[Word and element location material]
···

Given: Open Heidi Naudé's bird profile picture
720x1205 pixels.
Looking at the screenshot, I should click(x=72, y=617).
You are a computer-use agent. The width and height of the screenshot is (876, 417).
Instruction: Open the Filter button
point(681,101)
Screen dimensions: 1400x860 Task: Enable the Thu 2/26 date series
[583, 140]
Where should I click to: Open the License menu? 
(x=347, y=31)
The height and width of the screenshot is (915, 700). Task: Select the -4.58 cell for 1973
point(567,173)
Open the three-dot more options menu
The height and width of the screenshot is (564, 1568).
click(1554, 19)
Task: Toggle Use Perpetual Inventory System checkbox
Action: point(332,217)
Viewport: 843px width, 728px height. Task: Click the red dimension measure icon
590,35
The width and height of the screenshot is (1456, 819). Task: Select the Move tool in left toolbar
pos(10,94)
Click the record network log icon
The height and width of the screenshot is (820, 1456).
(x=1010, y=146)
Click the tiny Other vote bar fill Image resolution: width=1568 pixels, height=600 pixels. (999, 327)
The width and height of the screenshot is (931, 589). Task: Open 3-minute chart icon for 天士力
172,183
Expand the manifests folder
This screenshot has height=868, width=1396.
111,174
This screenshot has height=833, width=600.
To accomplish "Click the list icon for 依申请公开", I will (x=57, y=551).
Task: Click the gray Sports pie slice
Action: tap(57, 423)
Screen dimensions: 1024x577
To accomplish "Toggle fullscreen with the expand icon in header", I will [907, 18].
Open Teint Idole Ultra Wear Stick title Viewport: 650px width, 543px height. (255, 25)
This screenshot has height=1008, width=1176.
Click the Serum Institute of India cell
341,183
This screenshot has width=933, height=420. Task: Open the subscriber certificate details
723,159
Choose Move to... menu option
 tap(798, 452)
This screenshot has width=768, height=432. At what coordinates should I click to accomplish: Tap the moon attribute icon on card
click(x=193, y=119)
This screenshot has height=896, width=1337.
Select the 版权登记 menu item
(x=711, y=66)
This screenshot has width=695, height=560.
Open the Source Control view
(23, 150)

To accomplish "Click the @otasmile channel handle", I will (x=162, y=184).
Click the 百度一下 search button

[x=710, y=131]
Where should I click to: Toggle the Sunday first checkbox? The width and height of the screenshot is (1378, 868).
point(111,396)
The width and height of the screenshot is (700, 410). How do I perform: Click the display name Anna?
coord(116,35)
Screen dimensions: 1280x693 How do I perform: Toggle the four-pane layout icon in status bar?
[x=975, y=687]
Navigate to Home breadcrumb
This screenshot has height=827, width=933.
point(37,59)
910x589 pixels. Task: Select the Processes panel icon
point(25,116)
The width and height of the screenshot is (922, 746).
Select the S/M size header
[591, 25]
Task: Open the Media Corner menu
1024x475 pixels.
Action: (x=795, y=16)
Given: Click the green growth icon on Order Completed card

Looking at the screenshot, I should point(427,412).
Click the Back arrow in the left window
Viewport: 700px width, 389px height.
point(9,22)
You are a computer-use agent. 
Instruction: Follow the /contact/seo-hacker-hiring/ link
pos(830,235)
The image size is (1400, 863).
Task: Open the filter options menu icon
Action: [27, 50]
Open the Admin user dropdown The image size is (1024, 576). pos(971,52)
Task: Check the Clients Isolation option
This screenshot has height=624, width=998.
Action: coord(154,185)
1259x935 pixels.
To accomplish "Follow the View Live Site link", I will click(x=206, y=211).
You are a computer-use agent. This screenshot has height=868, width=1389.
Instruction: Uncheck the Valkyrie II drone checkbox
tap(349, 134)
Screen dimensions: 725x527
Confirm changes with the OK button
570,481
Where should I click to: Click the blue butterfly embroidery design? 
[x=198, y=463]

···

What this task involves: Please put every line of the material above into a Markdown table with the columns Row and Line. Number each row and leave out blank lines.

Task output:
| Row | Line |
|---|---|
| 1 | Given: Open Heidi Naudé's bird profile picture |
| 2 | 720x1205 pixels. |
| 3 | Looking at the screenshot, I should click(x=72, y=617). |
| 4 | You are a computer-use agent. The width and height of the screenshot is (876, 417). |
| 5 | Instruction: Open the Filter button |
| 6 | point(681,101) |
| 7 | Screen dimensions: 1400x860 Task: Enable the Thu 2/26 date series |
| 8 | [583, 140] |
| 9 | Where should I click to: Open the License menu?  |
| 10 | (x=347, y=31) |
| 11 | The height and width of the screenshot is (915, 700). Task: Select the -4.58 cell for 1973 |
| 12 | point(567,173) |
| 13 | Open the three-dot more options menu |
| 14 | The height and width of the screenshot is (564, 1568). |
| 15 | click(1554, 19) |
| 16 | Task: Toggle Use Perpetual Inventory System checkbox |
| 17 | Action: point(332,217) |
| 18 | Viewport: 843px width, 728px height. Task: Click the red dimension measure icon |
| 19 | 590,35 |
| 20 | The width and height of the screenshot is (1456, 819). Task: Select the Move tool in left toolbar |
| 21 | pos(10,94) |
| 22 | Click the record network log icon |
| 23 | The height and width of the screenshot is (820, 1456). |
| 24 | (x=1010, y=146) |
| 25 | Click the tiny Other vote bar fill Image resolution: width=1568 pixels, height=600 pixels. (999, 327) |
| 26 | The width and height of the screenshot is (931, 589). Task: Open 3-minute chart icon for 天士力 |
| 27 | 172,183 |
| 28 | Expand the manifests folder |
| 29 | This screenshot has height=868, width=1396. |
| 30 | 111,174 |
| 31 | This screenshot has height=833, width=600. |
| 32 | To accomplish "Click the list icon for 依申请公开", I will (x=57, y=551). |
| 33 | Task: Click the gray Sports pie slice |
| 34 | Action: tap(57, 423) |
| 35 | Screen dimensions: 1024x577 |
| 36 | To accomplish "Toggle fullscreen with the expand icon in header", I will [907, 18]. |
| 37 | Open Teint Idole Ultra Wear Stick title Viewport: 650px width, 543px height. (255, 25) |
| 38 | This screenshot has height=1008, width=1176. |
| 39 | Click the Serum Institute of India cell |
| 40 | 341,183 |
| 41 | This screenshot has width=933, height=420. Task: Open the subscriber certificate details |
| 42 | 723,159 |
| 43 | Choose Move to... menu option |
| 44 |  tap(798, 452) |
| 45 | This screenshot has width=768, height=432. At what coordinates should I click to accomplish: Tap the moon attribute icon on card |
| 46 | click(x=193, y=119) |
| 47 | This screenshot has height=896, width=1337. |
| 48 | Select the 版权登记 menu item |
| 49 | (x=711, y=66) |
| 50 | This screenshot has width=695, height=560. |
| 51 | Open the Source Control view |
| 52 | (23, 150) |
| 53 | To accomplish "Click the @otasmile channel handle", I will (x=162, y=184). |
| 54 | Click the 百度一下 search button |
| 55 | [x=710, y=131] |
| 56 | Where should I click to: Toggle the Sunday first checkbox? The width and height of the screenshot is (1378, 868). |
| 57 | point(111,396) |
| 58 | The width and height of the screenshot is (700, 410). How do I perform: Click the display name Anna? |
| 59 | coord(116,35) |
| 60 | Screen dimensions: 1280x693 How do I perform: Toggle the four-pane layout icon in status bar? |
| 61 | [x=975, y=687] |
| 62 | Navigate to Home breadcrumb |
| 63 | This screenshot has height=827, width=933. |
| 64 | point(37,59) |
| 65 | 910x589 pixels. Task: Select the Processes panel icon |
| 66 | point(25,116) |
| 67 | The width and height of the screenshot is (922, 746). |
| 68 | Select the S/M size header |
| 69 | [591, 25] |
| 70 | Task: Open the Media Corner menu |
| 71 | 1024x475 pixels. |
| 72 | Action: (x=795, y=16) |
| 73 | Given: Click the green growth icon on Order Completed card |
| 74 | Looking at the screenshot, I should point(427,412). |
| 75 | Click the Back arrow in the left window |
| 76 | Viewport: 700px width, 389px height. |
| 77 | point(9,22) |
| 78 | You are a computer-use agent.  |
| 79 | Instruction: Follow the /contact/seo-hacker-hiring/ link |
| 80 | pos(830,235) |
| 81 | The image size is (1400, 863). |
| 82 | Task: Open the filter options menu icon |
| 83 | Action: [27, 50] |
| 84 | Open the Admin user dropdown The image size is (1024, 576). pos(971,52) |
| 85 | Task: Check the Clients Isolation option |
| 86 | This screenshot has height=624, width=998. |
| 87 | Action: coord(154,185) |
| 88 | 1259x935 pixels. |
| 89 | To accomplish "Follow the View Live Site link", I will click(x=206, y=211). |
| 90 | You are a computer-use agent. This screenshot has height=868, width=1389. |
| 91 | Instruction: Uncheck the Valkyrie II drone checkbox |
| 92 | tap(349, 134) |
| 93 | Screen dimensions: 725x527 |
| 94 | Confirm changes with the OK button |
| 95 | 570,481 |
| 96 | Where should I click to: Click the blue butterfly embroidery design?  |
| 97 | [x=198, y=463] |